License GPLv3+: GNU GPL version 3 or later <http://gnu.org/licenses/gpl.html>.
This is free software: you are free to change and redistribute it.
There is NO WARRANTY, to the extent permitted by law.
Written by Mike Haertel and Paul Eggert.
Upvotes: 0
Views: 81
Reputation: 157
Some of the other responses have assumed this is a numeric sort vs dictionary sort problem. It isn't, as even sorting alphabetically the output given in the question is incorrect.
To get the correct sorting, you need to change -k1
to -k1,1
:
$ sort -k1,1 -d -t "," a.csv
10000,3
100008,3
10001,6
100010,4
100010,5
100021,7
The -k
option takes two numbers, the start and end fields to sort (i.e. -ks,e
where s
is the start and e
is the end). By default, the end field is the end of the line. Hence, -k1
is the same as not giving the -k
option at all. To show this, compare:
$ printf "1,a,1\n2,aa,2\n" | sort -k2 -t,
1,a,1
2,aa,2
with:
$ printf "1~a~1\n2~aa~2\n" | sort -k2 -t~
2~aa~2
1~a~1
The first sorts a,1
before aa,2
, while the second sorts aa~2
before a~1
since, in ASCII, ,
< a
< ~
.
To get the desired behaviour, therefore, we need to sort only one field. In your case, that means using 1 as both the start and end field, so you specify -k1,1
. If you try the two examples above with -k2,2
instead of -k2
, you'll find you get the same (correct) ordering in both cases.

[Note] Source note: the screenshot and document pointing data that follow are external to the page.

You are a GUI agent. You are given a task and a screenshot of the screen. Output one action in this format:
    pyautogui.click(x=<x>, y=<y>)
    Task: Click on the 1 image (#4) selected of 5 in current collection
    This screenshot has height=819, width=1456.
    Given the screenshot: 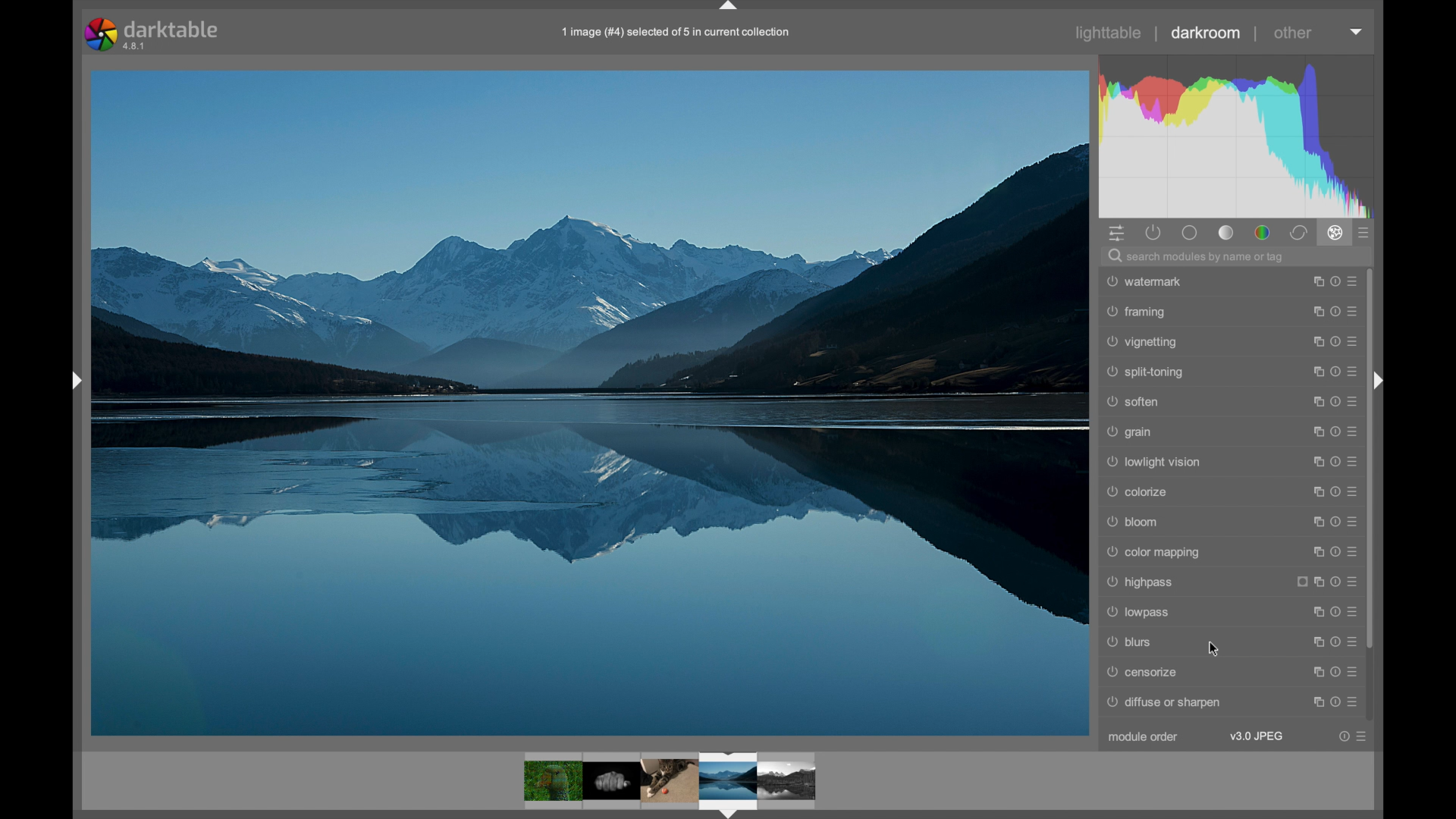 What is the action you would take?
    pyautogui.click(x=673, y=32)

Many thanks to Eric and Assaf from the coreutils mailing list for pointing this out.
Upvotes: 2
Reputation: 59
You have not found a bug in sort. Your usage bug is that you used '-k1' ("set the key to the first field through the end of the line") instead of '-k1,1' ("set the key to use only the first field"). If you use GNU sort, the --debug option will show you the difference. The delimiter is included in the key as long as the key extends beyond a single field.
Upvotes: 2
Reputation: 995
The sort is alphabetical, not numerical. Replace -d by -n in your option list to sort numerically.
Upvotes: 0
Reputation: 25383
The -d
option is for --dictionary-order
:
-d, --dictionary-order consider only blanks and alphanumeric characters
But I think you want to use -n
(--numeric-sort
) instead:
-n, --numeric-sort compare according to string numerical value
So, change your command to look like this:
sort -k1 -n -t "," a.csv
http://man7.org/linux/man-pages/man1/sort.1.html
Upvotes: 0
Reputation: 2185
It sorts alphabetically, not numerically, so "," is before "0", i.e. more like a dictionary
Upvotes: 0